August 28th, 2013 | Posted by Dino in Canada | Uncategorized

Day 67: Cheticamp Island to Corney Brook (26km)

I’m scared.

I’m scared because the land around me pitches up into the sky. I haven’t seen anything this steep since the Rockies. The road curves around the voluptuous folds of earth. Tomorrow I must cycle.

I’m scared because I’m not sure that I will make it. But I need to, have to. I am alone here and there is nobody to pick me up. If I can’t cycle up French Mountain then I will walk it.

This is what I wrote the night I camped at Corney Brook, a basic campground nestled between the gulf of the St Lawrence and the looming French Mountain. It was supposed to be a rest day but I decided that, rather than fret all day on Cheticamp Island about the looming ride ahead, I would shuffle forward 26km to make the ride along the Cabot Trail less epic.

I still managed to fit in some of the fixtures of a rest day. I did my laundry in the worst manner possible. I realised once I had trekked all the way over to the laundrette that I had forgot my camp soap. Oh well, I guess this normal soap will do, I thought, breaking off a few lumps with my fingers and smearing them on my tshirt. It was only when the clothes were hanging on my self-made washing line that I noticed the lumps of normal soap were exactly where I had smeared them. The tissue I had left in my short pocket was now in tiny flecks of white scattered over everything. If I’d had time I would have washed it again. But I didn’t. And since it actually smelt nice and clean, the soap smears and tissue fluff remain.

Another fixture of a good rest day is to have a good campfire and a beer. The problem with that was that the basic campground I was shuffling to did not sell firewood. I had purchased firewood on Cheticamp island but, as per usual, not burnt half of it. It seemed a waste to leave it behind so i set about strapping in together with an ingenious set of knots and affixing it onto Monty. It weighed an absolute ton but I was quite chuffed with myself.

Monty becomes firewood mule

Monty becomes firewood mule

On route to the campground I passed through Cheticamp village and picked up a beer which I would late leave to chill hidden under a rock in the brook. I was all set for a lovely afternoon.

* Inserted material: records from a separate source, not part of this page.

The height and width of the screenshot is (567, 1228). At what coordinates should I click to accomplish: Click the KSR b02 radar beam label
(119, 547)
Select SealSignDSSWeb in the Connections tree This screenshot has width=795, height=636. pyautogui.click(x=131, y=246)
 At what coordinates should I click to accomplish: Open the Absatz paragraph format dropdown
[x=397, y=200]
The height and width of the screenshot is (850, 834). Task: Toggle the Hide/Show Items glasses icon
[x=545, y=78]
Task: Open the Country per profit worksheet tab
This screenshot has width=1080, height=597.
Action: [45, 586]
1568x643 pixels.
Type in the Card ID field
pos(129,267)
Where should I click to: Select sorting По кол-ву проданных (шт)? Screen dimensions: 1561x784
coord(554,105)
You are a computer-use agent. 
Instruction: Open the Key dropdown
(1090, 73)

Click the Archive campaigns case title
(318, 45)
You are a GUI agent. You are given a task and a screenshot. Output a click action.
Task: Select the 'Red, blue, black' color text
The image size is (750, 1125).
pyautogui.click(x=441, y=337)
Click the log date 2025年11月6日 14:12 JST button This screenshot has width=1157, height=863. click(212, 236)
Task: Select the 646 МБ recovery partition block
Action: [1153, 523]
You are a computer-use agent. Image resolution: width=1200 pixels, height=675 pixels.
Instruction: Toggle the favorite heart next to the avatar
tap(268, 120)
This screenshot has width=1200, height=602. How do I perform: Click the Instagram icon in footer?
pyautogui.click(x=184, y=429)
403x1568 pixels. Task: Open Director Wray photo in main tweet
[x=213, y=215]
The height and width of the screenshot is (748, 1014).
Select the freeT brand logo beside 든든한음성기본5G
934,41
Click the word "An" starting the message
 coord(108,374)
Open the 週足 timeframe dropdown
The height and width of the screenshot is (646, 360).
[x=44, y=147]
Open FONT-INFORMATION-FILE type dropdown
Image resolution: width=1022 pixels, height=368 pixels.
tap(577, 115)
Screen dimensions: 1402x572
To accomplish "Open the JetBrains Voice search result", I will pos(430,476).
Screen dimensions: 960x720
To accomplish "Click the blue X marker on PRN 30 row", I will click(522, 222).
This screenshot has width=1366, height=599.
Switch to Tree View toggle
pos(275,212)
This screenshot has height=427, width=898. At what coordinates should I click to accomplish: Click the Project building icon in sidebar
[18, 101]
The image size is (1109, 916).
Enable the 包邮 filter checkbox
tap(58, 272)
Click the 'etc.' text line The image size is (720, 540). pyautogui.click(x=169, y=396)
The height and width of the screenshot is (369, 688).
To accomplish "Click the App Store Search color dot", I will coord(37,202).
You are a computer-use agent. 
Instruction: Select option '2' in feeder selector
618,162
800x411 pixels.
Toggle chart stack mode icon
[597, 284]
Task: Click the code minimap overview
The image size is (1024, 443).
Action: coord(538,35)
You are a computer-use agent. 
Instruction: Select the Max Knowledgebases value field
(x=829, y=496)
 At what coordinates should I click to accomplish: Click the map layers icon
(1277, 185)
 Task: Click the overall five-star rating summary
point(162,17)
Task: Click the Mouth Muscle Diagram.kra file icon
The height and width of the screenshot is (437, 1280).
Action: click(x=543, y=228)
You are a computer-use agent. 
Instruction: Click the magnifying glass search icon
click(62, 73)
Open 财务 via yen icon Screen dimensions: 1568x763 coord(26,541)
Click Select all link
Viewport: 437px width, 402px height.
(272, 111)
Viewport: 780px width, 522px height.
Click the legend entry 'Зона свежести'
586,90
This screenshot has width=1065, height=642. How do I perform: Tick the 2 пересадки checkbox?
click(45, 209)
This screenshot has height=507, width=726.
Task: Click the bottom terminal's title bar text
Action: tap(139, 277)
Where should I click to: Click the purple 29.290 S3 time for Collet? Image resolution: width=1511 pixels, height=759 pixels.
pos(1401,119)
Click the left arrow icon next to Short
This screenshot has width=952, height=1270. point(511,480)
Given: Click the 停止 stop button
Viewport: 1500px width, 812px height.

Blimey the hills. No sooner had I rounded the corner out of the village, over the rocky river and into the national park when the contours started to riot like the noise visualisation on a booming stereo system. It’s not called the Cape Breton Highlands for nothing. The road swept and twisted like a rollercoaster over the hills and plonked me down at the campground at the very bottom of French Mountain.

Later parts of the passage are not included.